» **Problem statement**:
With pictures omitted, transcribe exactly the lines from the one containing "Go to the Психология section" to the end of the records below.

» **Data in this exercise**:
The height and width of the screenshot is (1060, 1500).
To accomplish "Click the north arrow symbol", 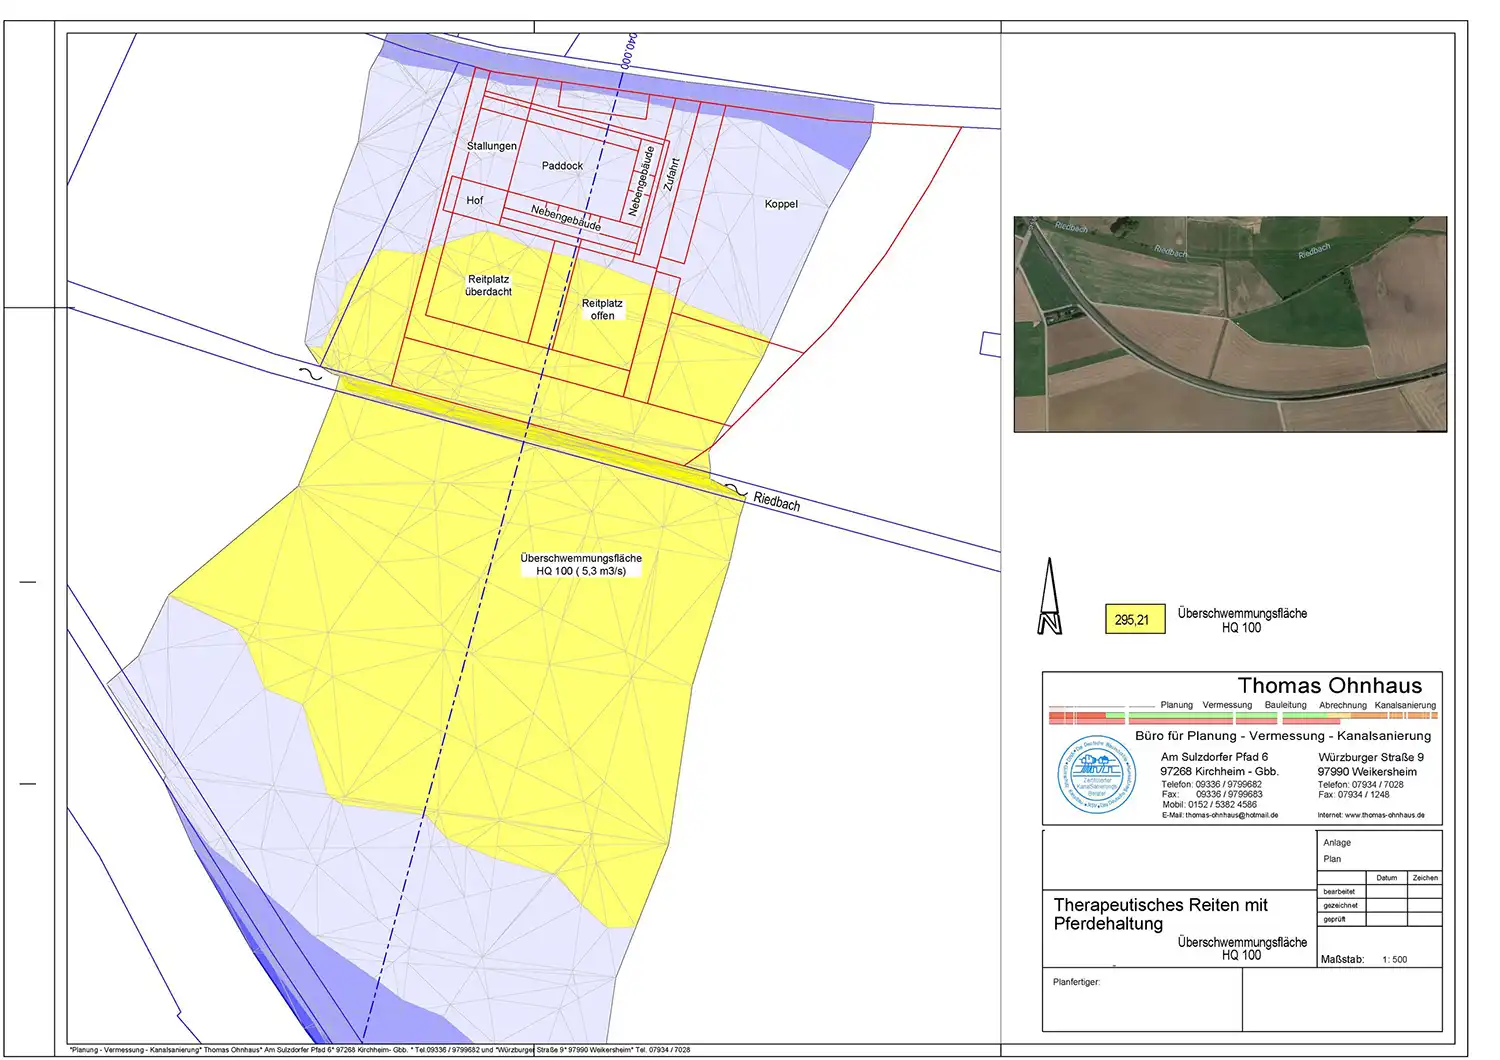I will click(1049, 599).
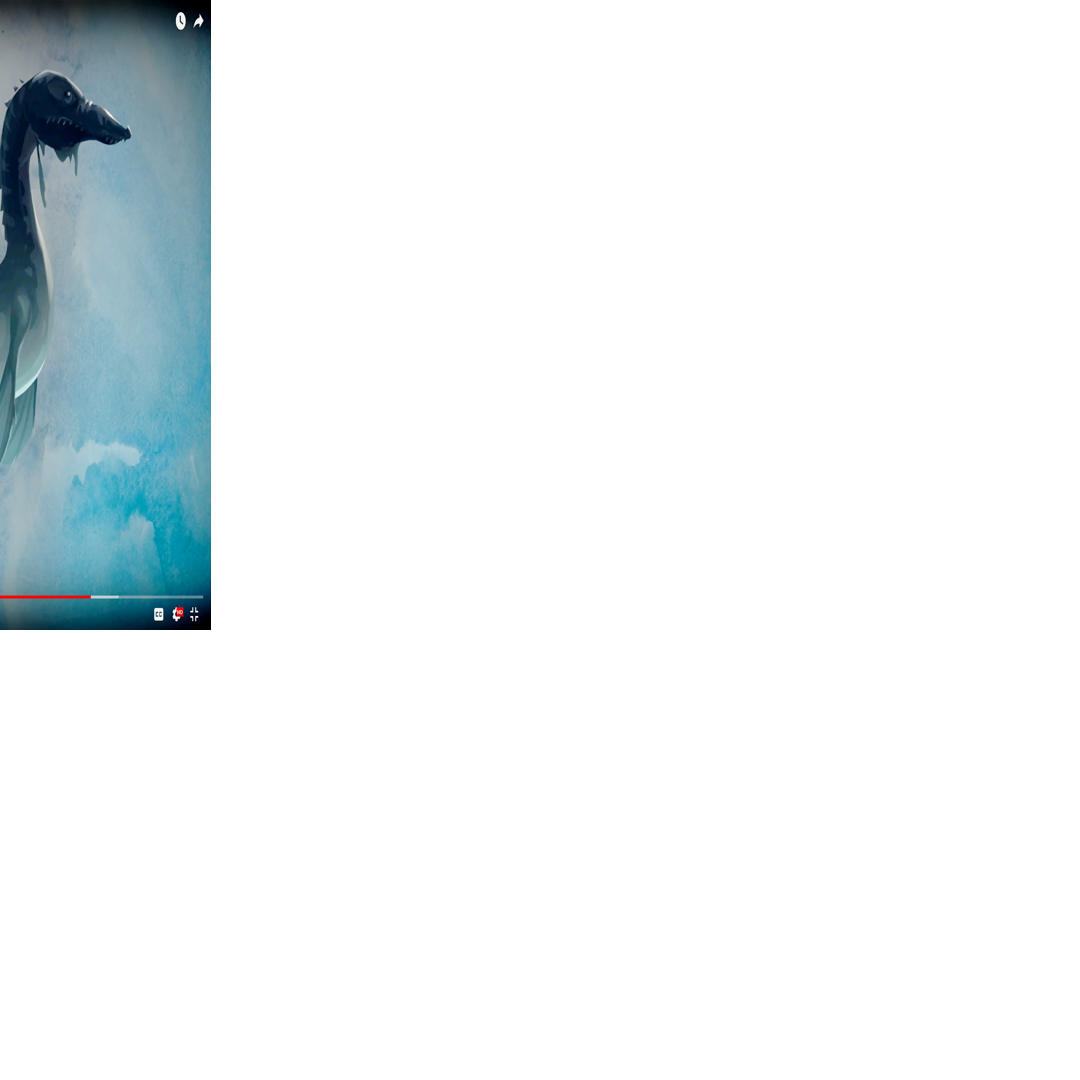1080x1080 pixels.
Task: Pause video by clicking the creature's head
Action: coord(60,105)
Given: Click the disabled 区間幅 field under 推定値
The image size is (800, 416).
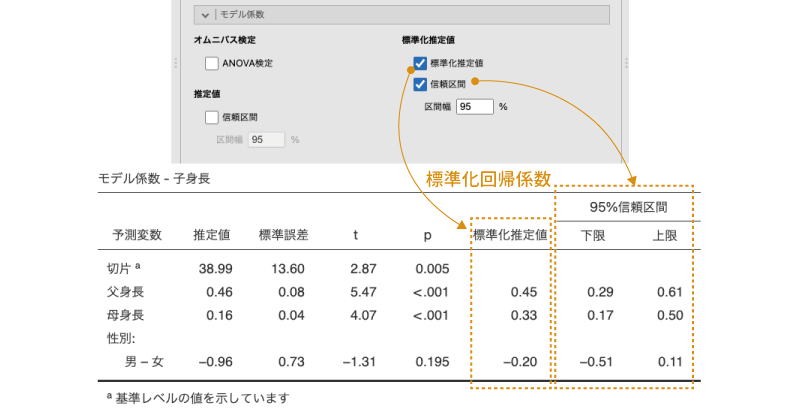Looking at the screenshot, I should coord(266,140).
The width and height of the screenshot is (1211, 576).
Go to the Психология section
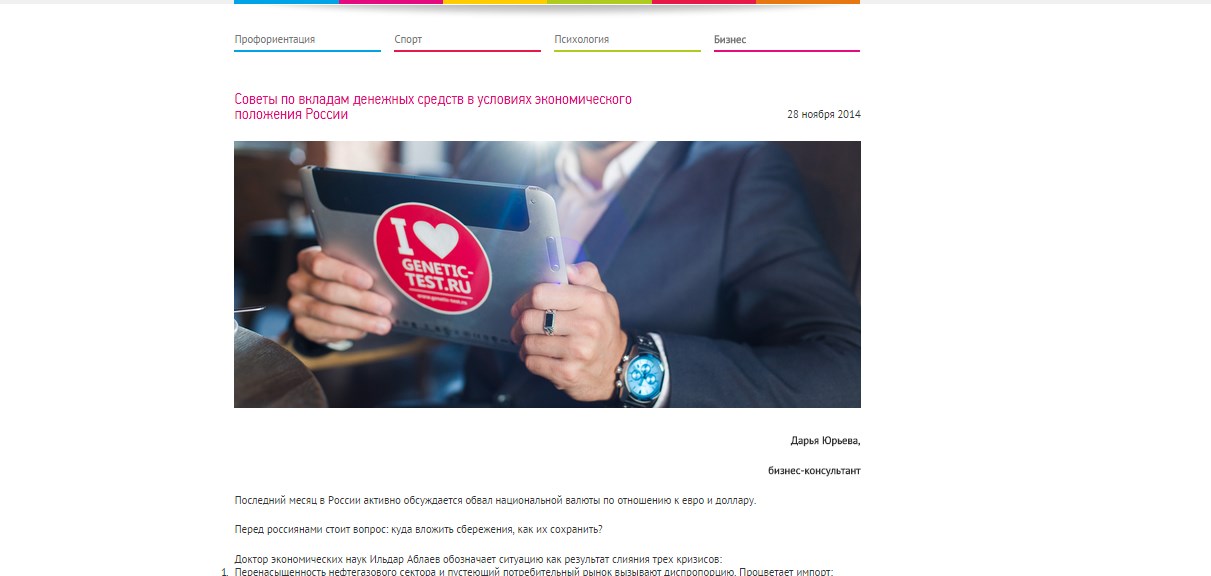pos(582,40)
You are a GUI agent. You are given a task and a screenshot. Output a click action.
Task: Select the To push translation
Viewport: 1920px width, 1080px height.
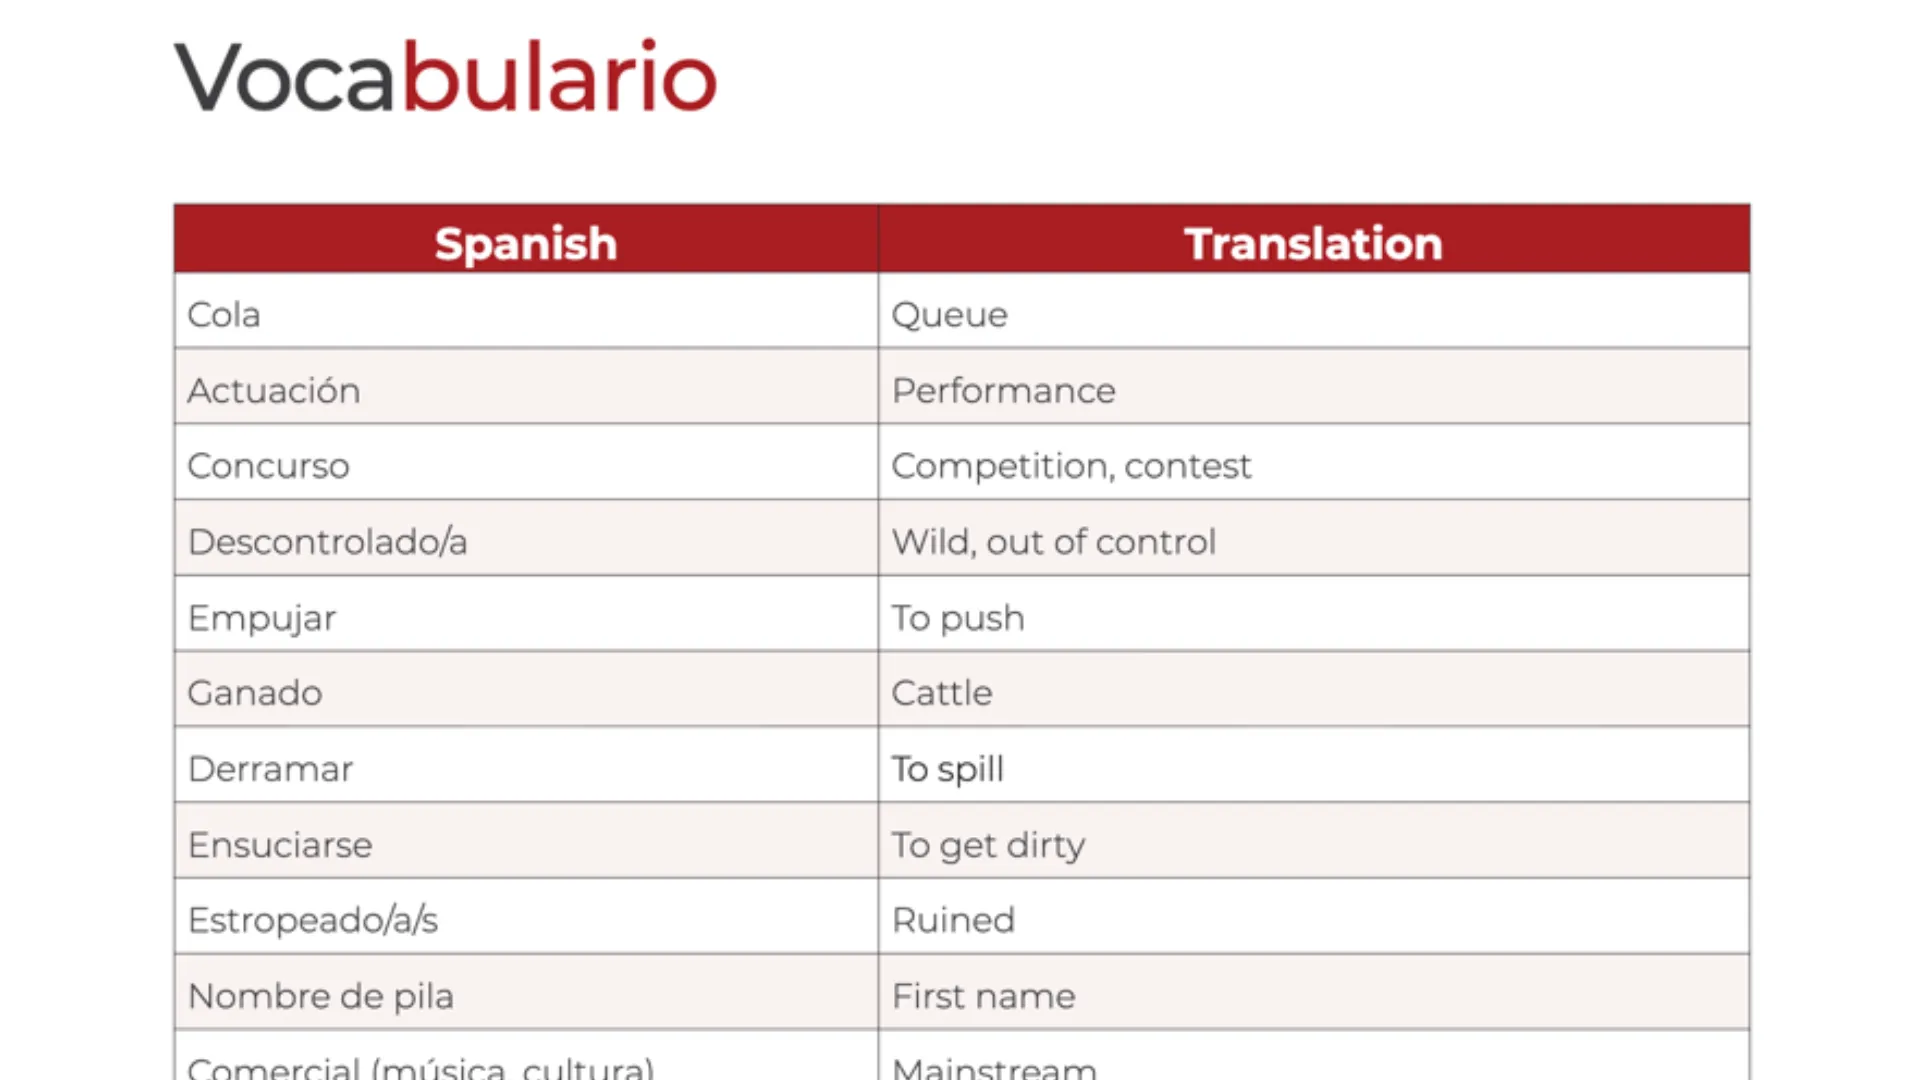click(957, 618)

» **Result for this exercise**:
Go to the Психология section
pos(582,40)
You are a GUI agent. You are given a task and a screenshot. Output a click action.
Task: Select the To push translation
Viewport: 1920px width, 1080px height.
click(957, 618)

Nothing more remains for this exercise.